Anita Molinero concentre son propos sur les matériaux de la sculpture, qui toujours sont à l'origine de ses œuvres. Elle s'engouffre dans la voie de l'objet, ouverte par La petite danseuse de quatorze ans d'Edgar Degas et par les recherches cubistes, puisant autour d'elle, dans le monde contemporain, les ressources nécessaires à ses expérimentations. Elle recourt aux matériaux ordinaires, sans noblesse aucune, des premiers montages en carton de ses « années punk », en passant par la découverte, en 1995, du polystyrène, et jusqu'à son utilisation actuelle des matières plastiques, qu'elles proviennent d'un objet reconnaissable - comme dans la récente série des Poubelles - ou de fragments non identifiables.

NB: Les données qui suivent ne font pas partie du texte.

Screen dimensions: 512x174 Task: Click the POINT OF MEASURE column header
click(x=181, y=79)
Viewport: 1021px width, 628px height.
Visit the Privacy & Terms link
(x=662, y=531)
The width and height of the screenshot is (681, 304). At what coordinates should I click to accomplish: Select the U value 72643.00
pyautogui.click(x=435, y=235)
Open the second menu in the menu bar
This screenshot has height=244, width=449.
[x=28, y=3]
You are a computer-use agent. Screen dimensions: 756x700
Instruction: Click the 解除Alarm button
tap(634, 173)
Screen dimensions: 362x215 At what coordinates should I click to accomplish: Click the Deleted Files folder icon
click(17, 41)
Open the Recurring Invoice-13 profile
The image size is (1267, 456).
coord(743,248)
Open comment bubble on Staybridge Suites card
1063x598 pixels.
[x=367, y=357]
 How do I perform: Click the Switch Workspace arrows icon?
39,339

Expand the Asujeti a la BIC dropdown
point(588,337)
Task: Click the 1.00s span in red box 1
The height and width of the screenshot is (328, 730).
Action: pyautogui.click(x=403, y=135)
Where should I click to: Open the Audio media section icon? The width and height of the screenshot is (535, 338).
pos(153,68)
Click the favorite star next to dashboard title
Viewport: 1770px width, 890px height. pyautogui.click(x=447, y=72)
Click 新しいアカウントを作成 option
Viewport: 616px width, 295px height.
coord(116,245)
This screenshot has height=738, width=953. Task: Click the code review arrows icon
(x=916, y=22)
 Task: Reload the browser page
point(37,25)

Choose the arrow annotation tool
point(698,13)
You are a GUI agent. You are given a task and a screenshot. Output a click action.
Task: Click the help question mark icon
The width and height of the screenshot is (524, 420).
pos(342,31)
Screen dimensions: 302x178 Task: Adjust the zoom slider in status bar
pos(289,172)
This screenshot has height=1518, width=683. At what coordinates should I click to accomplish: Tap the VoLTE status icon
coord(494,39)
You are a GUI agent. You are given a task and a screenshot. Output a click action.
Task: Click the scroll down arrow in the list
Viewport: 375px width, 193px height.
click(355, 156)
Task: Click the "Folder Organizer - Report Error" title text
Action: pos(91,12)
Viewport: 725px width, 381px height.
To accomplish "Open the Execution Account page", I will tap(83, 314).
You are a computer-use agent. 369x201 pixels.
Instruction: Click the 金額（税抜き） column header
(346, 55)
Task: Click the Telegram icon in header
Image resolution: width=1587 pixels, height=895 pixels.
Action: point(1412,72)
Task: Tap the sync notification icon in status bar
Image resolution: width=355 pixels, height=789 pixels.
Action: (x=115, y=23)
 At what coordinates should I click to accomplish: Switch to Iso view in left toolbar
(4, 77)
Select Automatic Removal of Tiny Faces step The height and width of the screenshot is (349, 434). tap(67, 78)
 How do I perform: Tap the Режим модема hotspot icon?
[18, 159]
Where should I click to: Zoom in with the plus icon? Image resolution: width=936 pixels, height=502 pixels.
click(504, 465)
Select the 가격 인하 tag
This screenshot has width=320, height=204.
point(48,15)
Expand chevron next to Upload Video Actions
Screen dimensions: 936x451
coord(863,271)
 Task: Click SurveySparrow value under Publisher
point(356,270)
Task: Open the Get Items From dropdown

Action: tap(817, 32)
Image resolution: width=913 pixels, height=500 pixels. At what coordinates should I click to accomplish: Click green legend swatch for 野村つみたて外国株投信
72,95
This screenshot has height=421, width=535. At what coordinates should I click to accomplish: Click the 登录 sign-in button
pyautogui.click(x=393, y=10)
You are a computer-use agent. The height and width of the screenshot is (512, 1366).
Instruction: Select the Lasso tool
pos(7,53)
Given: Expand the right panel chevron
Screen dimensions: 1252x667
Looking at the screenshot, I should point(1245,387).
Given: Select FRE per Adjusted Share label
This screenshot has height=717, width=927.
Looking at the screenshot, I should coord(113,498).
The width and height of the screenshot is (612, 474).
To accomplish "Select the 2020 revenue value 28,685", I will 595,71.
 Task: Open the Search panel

Le rebut, le déchet, dont la portée symbolique charge ses œuvres d'une résonance écologique, sont avant tout symptomatiques de sa pratique inclusive qui étend considérablement la gamme matérielle allouée traditionnellement à la sculpture. Ancrées dans le monde, ses sculptures naissent de la récupération et du recyclage et se développent dans l'exploration et la trituration - pour ne pas dire dans la torture ou dans la destruction - d'une forme pré-existante.